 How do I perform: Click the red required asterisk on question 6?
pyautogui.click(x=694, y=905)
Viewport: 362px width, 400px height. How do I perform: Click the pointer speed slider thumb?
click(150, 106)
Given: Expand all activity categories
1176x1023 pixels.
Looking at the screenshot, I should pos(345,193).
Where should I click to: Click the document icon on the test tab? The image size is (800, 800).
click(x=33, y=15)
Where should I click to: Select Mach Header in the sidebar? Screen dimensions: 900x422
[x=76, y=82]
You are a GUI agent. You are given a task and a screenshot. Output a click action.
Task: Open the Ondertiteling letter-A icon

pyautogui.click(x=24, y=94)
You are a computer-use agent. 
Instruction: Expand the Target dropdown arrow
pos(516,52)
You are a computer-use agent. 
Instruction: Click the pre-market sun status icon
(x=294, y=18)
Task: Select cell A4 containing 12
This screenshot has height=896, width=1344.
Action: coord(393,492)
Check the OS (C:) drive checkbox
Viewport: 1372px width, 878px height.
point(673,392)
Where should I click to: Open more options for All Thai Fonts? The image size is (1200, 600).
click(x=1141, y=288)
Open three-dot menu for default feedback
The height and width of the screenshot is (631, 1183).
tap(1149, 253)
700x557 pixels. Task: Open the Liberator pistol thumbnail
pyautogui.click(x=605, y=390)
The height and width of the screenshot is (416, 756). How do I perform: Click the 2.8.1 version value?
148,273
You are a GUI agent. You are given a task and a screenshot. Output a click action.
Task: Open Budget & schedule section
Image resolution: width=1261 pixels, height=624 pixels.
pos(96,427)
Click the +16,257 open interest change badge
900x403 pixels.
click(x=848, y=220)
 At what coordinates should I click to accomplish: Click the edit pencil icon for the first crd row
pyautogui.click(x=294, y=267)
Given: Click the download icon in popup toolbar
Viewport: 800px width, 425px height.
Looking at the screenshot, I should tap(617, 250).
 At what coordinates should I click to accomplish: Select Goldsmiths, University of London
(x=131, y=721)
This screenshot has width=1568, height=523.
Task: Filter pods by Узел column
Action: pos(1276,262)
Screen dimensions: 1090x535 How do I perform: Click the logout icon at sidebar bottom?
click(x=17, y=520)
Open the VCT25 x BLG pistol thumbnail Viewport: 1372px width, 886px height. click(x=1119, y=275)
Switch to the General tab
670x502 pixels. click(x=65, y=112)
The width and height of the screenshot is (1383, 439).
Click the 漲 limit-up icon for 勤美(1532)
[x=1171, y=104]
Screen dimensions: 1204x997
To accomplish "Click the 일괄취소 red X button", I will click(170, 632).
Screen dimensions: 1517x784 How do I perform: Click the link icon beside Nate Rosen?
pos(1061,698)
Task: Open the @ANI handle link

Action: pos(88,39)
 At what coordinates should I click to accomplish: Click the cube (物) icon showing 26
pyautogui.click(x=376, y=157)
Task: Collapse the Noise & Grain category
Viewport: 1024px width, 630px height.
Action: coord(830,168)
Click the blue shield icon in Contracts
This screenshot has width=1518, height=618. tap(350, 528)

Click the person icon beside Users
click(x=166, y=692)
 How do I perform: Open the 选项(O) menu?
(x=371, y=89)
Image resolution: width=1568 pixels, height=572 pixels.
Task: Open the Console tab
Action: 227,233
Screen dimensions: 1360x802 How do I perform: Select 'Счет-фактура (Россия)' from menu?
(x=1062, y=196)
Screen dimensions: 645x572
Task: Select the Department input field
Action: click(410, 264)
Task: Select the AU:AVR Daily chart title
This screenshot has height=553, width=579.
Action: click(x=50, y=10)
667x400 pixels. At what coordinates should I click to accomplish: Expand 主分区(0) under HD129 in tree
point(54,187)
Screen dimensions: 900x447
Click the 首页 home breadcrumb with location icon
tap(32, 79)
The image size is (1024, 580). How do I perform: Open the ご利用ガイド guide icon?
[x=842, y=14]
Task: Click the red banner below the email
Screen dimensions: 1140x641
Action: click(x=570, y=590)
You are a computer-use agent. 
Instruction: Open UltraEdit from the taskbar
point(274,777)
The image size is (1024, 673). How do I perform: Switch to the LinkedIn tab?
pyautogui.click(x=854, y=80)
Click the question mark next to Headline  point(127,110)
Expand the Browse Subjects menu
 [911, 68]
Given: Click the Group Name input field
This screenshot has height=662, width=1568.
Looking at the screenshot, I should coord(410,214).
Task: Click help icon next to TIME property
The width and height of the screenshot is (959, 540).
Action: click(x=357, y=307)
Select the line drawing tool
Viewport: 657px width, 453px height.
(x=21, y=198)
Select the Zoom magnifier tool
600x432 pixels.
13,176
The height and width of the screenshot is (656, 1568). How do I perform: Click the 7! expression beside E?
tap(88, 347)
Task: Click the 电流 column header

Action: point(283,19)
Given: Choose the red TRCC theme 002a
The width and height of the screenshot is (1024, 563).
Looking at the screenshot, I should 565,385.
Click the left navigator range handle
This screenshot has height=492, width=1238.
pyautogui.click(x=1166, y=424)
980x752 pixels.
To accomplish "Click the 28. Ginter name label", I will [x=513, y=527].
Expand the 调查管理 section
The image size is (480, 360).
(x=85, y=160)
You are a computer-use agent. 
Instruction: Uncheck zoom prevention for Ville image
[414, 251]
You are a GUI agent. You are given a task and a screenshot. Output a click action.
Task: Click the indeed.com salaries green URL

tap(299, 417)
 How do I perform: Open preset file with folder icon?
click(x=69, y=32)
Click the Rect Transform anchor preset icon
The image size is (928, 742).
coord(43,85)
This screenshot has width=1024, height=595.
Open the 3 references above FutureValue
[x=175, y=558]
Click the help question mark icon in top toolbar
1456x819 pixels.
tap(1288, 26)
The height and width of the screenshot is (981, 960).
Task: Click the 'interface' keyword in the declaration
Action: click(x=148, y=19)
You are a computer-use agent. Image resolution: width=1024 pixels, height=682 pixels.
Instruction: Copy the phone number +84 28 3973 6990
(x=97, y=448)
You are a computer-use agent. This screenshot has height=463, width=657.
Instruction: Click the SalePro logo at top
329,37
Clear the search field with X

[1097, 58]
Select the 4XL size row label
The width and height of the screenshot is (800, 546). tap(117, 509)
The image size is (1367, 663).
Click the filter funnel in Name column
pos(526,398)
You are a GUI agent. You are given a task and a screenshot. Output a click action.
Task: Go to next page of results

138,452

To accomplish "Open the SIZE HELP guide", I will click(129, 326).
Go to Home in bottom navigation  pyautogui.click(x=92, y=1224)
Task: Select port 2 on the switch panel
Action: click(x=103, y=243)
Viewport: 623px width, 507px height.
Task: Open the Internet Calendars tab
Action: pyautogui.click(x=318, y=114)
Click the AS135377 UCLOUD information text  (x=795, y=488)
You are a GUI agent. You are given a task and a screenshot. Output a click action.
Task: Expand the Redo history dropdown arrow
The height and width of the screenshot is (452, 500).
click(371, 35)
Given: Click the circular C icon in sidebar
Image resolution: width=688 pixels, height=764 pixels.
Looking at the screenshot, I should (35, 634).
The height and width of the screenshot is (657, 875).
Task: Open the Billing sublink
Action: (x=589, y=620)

_ _ _

What to work on: The listing above must be written out again in its entirety, exactly as given.

Answer space:
 How do I perform: Click the red required asterisk on question 6?
pyautogui.click(x=694, y=905)
Viewport: 362px width, 400px height. How do I perform: Click the pointer speed slider thumb?
click(150, 106)
Given: Expand all activity categories
1176x1023 pixels.
Looking at the screenshot, I should pos(345,193).
Where should I click to: Click the document icon on the test tab? The image size is (800, 800).
click(x=33, y=15)
Where should I click to: Select Mach Header in the sidebar? Screen dimensions: 900x422
[x=76, y=82]
You are a GUI agent. You are given a task and a screenshot. Output a click action.
Task: Open the Ondertiteling letter-A icon

pyautogui.click(x=24, y=94)
You are a computer-use agent. 
Instruction: Expand the Target dropdown arrow
pos(516,52)
You are a computer-use agent. 
Instruction: Click the pre-market sun status icon
(x=294, y=18)
Task: Select cell A4 containing 12
This screenshot has height=896, width=1344.
Action: coord(393,492)
Check the OS (C:) drive checkbox
Viewport: 1372px width, 878px height.
point(673,392)
Where should I click to: Open more options for All Thai Fonts? The image size is (1200, 600).
click(x=1141, y=288)
Open three-dot menu for default feedback
The height and width of the screenshot is (631, 1183).
tap(1149, 253)
700x557 pixels. Task: Open the Liberator pistol thumbnail
pyautogui.click(x=605, y=390)
The height and width of the screenshot is (416, 756). How do I perform: Click the 2.8.1 version value?
148,273
You are a GUI agent. You are given a task and a screenshot. Output a click action.
Task: Open Budget & schedule section
Image resolution: width=1261 pixels, height=624 pixels.
pos(96,427)
Click the +16,257 open interest change badge
900x403 pixels.
click(x=848, y=220)
 At what coordinates should I click to accomplish: Click the edit pencil icon for the first crd row
pyautogui.click(x=294, y=267)
Given: Click the download icon in popup toolbar
Viewport: 800px width, 425px height.
Looking at the screenshot, I should tap(617, 250).
 At what coordinates should I click to accomplish: Select Goldsmiths, University of London
(x=131, y=721)
This screenshot has width=1568, height=523.
Task: Filter pods by Узел column
Action: pos(1276,262)
Screen dimensions: 1090x535 How do I perform: Click the logout icon at sidebar bottom?
click(x=17, y=520)
Open the VCT25 x BLG pistol thumbnail Viewport: 1372px width, 886px height. click(x=1119, y=275)
Switch to the General tab
670x502 pixels. click(x=65, y=112)
The width and height of the screenshot is (1383, 439).
Click the 漲 limit-up icon for 勤美(1532)
[x=1171, y=104]
Screen dimensions: 1204x997
To accomplish "Click the 일괄취소 red X button", I will click(170, 632).
Screen dimensions: 1517x784 How do I perform: Click the link icon beside Nate Rosen?
pos(1061,698)
Task: Open the @ANI handle link

Action: pos(88,39)
 At what coordinates should I click to accomplish: Click the cube (物) icon showing 26
pyautogui.click(x=376, y=157)
Task: Collapse the Noise & Grain category
Viewport: 1024px width, 630px height.
Action: coord(830,168)
Click the blue shield icon in Contracts
This screenshot has width=1518, height=618. tap(350, 528)

Click the person icon beside Users
click(x=166, y=692)
 How do I perform: Open the 选项(O) menu?
(x=371, y=89)
Image resolution: width=1568 pixels, height=572 pixels.
Task: Open the Console tab
Action: 227,233
Screen dimensions: 1360x802 How do I perform: Select 'Счет-фактура (Россия)' from menu?
(x=1062, y=196)
Screen dimensions: 645x572
Task: Select the Department input field
Action: click(410, 264)
Task: Select the AU:AVR Daily chart title
This screenshot has height=553, width=579.
Action: click(x=50, y=10)
667x400 pixels. At what coordinates should I click to accomplish: Expand 主分区(0) under HD129 in tree
point(54,187)
Screen dimensions: 900x447
Click the 首页 home breadcrumb with location icon
tap(32, 79)
The image size is (1024, 580). How do I perform: Open the ご利用ガイド guide icon?
[x=842, y=14]
Task: Click the red banner below the email
Screen dimensions: 1140x641
Action: click(x=570, y=590)
You are a computer-use agent. 
Instruction: Open UltraEdit from the taskbar
point(274,777)
The image size is (1024, 673). How do I perform: Switch to the LinkedIn tab?
pyautogui.click(x=854, y=80)
Click the question mark next to Headline  point(127,110)
Expand the Browse Subjects menu
 [911, 68]
Given: Click the Group Name input field
This screenshot has height=662, width=1568.
Looking at the screenshot, I should coord(410,214).
Task: Click help icon next to TIME property
The width and height of the screenshot is (959, 540).
Action: click(x=357, y=307)
Select the line drawing tool
Viewport: 657px width, 453px height.
(x=21, y=198)
Select the Zoom magnifier tool
600x432 pixels.
13,176
The height and width of the screenshot is (656, 1568). How do I perform: Click the 7! expression beside E?
tap(88, 347)
Task: Click the 电流 column header

Action: point(283,19)
Given: Choose the red TRCC theme 002a
The width and height of the screenshot is (1024, 563).
Looking at the screenshot, I should 565,385.
Click the left navigator range handle
This screenshot has height=492, width=1238.
pyautogui.click(x=1166, y=424)
980x752 pixels.
To accomplish "Click the 28. Ginter name label", I will [x=513, y=527].
Expand the 调查管理 section
The image size is (480, 360).
(x=85, y=160)
You are a computer-use agent. 
Instruction: Uncheck zoom prevention for Ville image
[414, 251]
You are a GUI agent. You are given a task and a screenshot. Output a click action.
Task: Click the indeed.com salaries green URL

tap(299, 417)
 How do I perform: Open preset file with folder icon?
click(x=69, y=32)
Click the Rect Transform anchor preset icon
The image size is (928, 742).
coord(43,85)
This screenshot has width=1024, height=595.
Open the 3 references above FutureValue
[x=175, y=558]
Click the help question mark icon in top toolbar
1456x819 pixels.
tap(1288, 26)
The height and width of the screenshot is (981, 960).
Task: Click the 'interface' keyword in the declaration
Action: click(x=148, y=19)
You are a computer-use agent. Image resolution: width=1024 pixels, height=682 pixels.
Instruction: Copy the phone number +84 28 3973 6990
(x=97, y=448)
You are a computer-use agent. This screenshot has height=463, width=657.
Instruction: Click the SalePro logo at top
329,37
Clear the search field with X

[1097, 58]
Select the 4XL size row label
The width and height of the screenshot is (800, 546). tap(117, 509)
The image size is (1367, 663).
Click the filter funnel in Name column
pos(526,398)
You are a GUI agent. You are given a task and a screenshot. Output a click action.
Task: Go to next page of results

138,452

To accomplish "Open the SIZE HELP guide", I will click(129, 326).
Go to Home in bottom navigation  pyautogui.click(x=92, y=1224)
Task: Select port 2 on the switch panel
Action: click(x=103, y=243)
Viewport: 623px width, 507px height.
Task: Open the Internet Calendars tab
Action: pyautogui.click(x=318, y=114)
Click the AS135377 UCLOUD information text  (x=795, y=488)
You are a GUI agent. You are given a task and a screenshot. Output a click action.
Task: Expand the Redo history dropdown arrow
The height and width of the screenshot is (452, 500).
click(371, 35)
Given: Click the circular C icon in sidebar
Image resolution: width=688 pixels, height=764 pixels.
Looking at the screenshot, I should (35, 634).
The height and width of the screenshot is (657, 875).
Task: Open the Billing sublink
Action: (x=589, y=620)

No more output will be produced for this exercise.